### Dataset entries
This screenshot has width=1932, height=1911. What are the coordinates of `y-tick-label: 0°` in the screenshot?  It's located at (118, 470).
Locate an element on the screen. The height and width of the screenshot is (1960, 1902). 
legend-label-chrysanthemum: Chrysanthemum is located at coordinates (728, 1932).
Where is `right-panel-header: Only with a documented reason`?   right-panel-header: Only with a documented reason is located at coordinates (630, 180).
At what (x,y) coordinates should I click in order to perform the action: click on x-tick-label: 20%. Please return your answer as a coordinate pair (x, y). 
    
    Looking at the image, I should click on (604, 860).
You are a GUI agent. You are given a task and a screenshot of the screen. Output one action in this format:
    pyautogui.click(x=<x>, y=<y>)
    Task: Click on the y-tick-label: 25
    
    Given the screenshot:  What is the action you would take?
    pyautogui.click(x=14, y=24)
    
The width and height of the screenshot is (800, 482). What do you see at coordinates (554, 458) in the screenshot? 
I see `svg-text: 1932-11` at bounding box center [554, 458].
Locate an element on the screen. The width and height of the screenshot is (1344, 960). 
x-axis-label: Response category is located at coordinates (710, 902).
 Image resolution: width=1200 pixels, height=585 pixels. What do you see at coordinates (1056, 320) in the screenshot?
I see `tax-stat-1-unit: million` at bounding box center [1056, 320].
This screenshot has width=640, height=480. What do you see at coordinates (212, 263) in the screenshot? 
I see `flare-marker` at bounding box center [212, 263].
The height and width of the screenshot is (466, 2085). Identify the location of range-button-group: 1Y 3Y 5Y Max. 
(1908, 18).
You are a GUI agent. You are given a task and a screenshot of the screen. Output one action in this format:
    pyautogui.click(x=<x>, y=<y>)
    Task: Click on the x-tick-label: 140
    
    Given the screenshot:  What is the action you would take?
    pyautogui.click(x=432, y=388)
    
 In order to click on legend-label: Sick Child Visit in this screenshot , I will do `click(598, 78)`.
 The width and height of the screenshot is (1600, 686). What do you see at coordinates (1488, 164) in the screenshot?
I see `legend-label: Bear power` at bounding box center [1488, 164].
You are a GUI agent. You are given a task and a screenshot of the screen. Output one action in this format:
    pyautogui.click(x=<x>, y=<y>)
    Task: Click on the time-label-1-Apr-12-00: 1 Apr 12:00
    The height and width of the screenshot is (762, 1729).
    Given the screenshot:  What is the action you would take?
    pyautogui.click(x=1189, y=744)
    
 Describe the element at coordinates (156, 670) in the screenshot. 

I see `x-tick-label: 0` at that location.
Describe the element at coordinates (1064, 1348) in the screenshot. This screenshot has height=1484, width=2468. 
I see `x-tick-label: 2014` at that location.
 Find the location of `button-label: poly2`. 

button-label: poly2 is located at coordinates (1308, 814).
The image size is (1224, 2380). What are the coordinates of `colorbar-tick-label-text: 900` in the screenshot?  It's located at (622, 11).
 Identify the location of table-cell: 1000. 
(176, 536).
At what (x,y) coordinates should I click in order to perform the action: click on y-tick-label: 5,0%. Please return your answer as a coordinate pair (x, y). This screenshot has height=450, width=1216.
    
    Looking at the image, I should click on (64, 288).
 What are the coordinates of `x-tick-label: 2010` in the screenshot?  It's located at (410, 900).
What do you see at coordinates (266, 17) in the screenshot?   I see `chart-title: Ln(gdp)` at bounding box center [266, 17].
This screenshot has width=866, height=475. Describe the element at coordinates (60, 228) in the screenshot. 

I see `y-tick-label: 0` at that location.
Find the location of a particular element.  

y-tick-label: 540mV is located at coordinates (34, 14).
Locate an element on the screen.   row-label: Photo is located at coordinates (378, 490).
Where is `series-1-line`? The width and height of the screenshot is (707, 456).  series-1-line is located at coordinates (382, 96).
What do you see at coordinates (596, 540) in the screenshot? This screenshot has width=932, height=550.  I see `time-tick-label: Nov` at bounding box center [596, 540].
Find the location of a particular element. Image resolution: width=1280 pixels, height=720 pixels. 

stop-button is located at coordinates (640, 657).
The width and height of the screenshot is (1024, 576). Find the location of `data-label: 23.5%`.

### Task to carry out
Copy out the records exactly, beginning at their first line and stopping after the line that contains "Looking at the image, I should click on (604, 860).".

### Task answer
This screenshot has width=1932, height=1911. What are the coordinates of `y-tick-label: 0°` in the screenshot?  It's located at (118, 470).
Locate an element on the screen. The height and width of the screenshot is (1960, 1902). 
legend-label-chrysanthemum: Chrysanthemum is located at coordinates (728, 1932).
Where is `right-panel-header: Only with a documented reason`?   right-panel-header: Only with a documented reason is located at coordinates (630, 180).
At what (x,y) coordinates should I click in order to perform the action: click on x-tick-label: 20%. Please return your answer as a coordinate pair (x, y). 
    
    Looking at the image, I should click on (604, 860).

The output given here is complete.